Friday, February 06, 2009

The beast in me

I try to put up a civil front most of the time. Not out of fear of reprisal, but fear that the beast in me might be out of control. I am probably one of those, while drinking... will tend to get while, but little does people knows that even then, I retain full faculty. Guess that there is a little of a control freak in me.

despite how lousy this week has been so far, I do in fact yell alot at people. But all was done in deliberation. As I began to realised that despite us in a civil society, a show of force and a raise of voice still does wonder to get one's point across.

you can consider it the modern way of gunship politics.
But even madness needs method, least it is only mindless lunacy. Showing of force, which I like to call it, needs to be done in such a way that it delivers the message and emphasis it without losing the plot and without getting 1 into trouble.

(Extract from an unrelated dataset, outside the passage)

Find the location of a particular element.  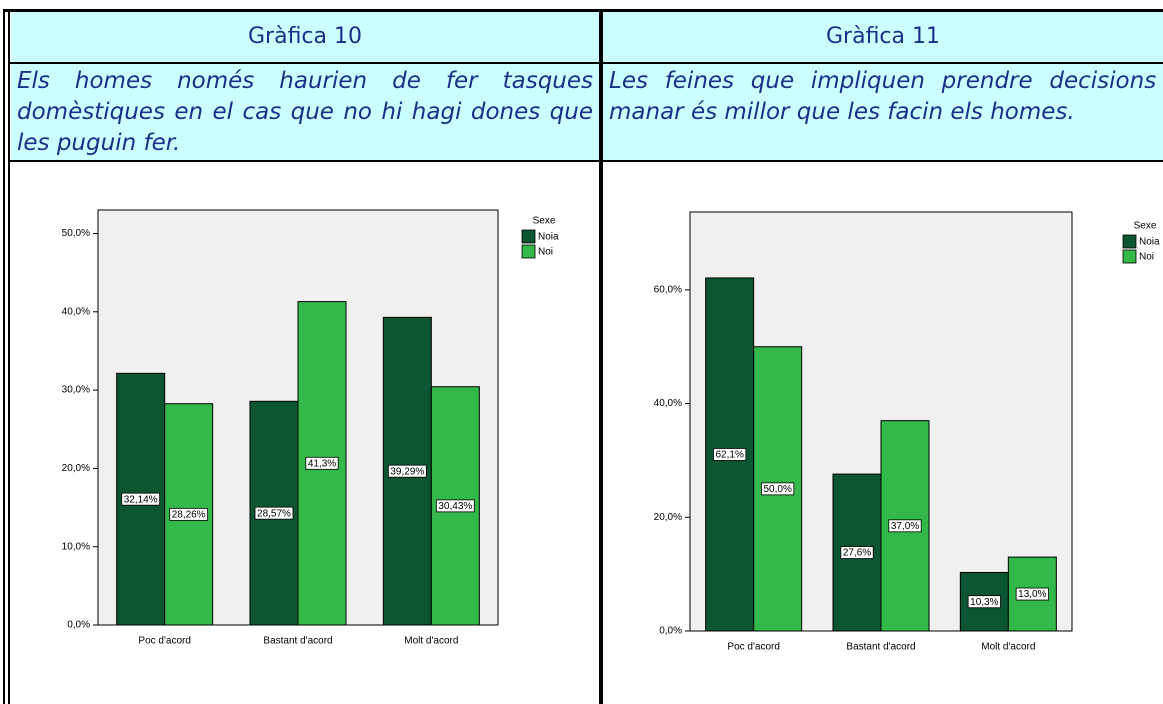

value-label: 50,0% is located at coordinates (777, 490).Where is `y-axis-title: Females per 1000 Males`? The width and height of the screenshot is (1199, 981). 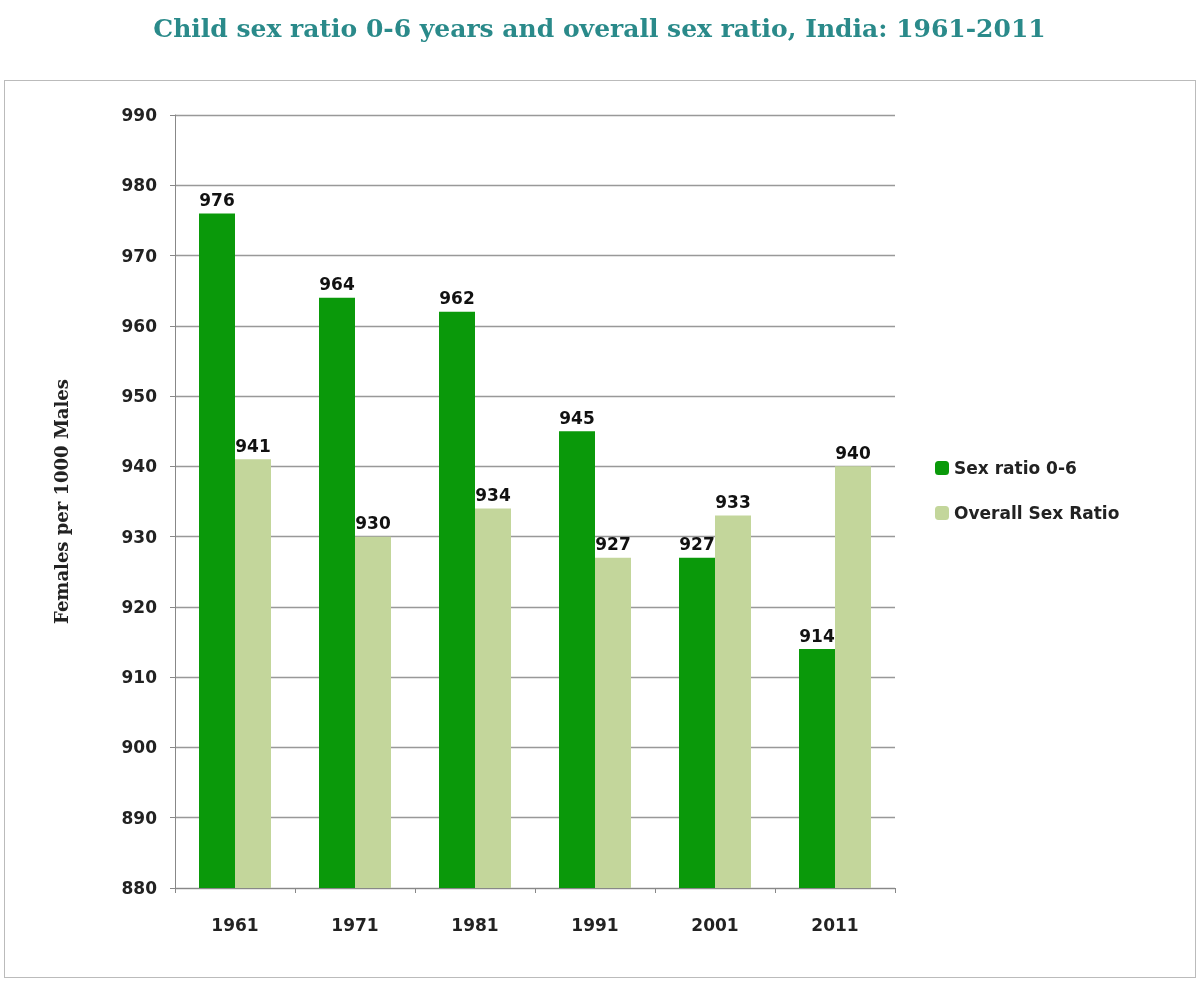
y-axis-title: Females per 1000 Males is located at coordinates (61, 502).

It is more than a raising one's voice or for that matter, the banging of tables and using angry word.... Words should be carefully chosen and never should they be foul. Threaten not but always say something that you can back up. Be vague at times but descriptive if necessary, but always, always, take to the extreme and know this, the whole idea is not just to get your message across, but to vent it as such that at least you feel better.

End of the day, I can either chose to die young with all frustration in me, or I can get a safety valve to let it out and let it out on those that rightly deserves it.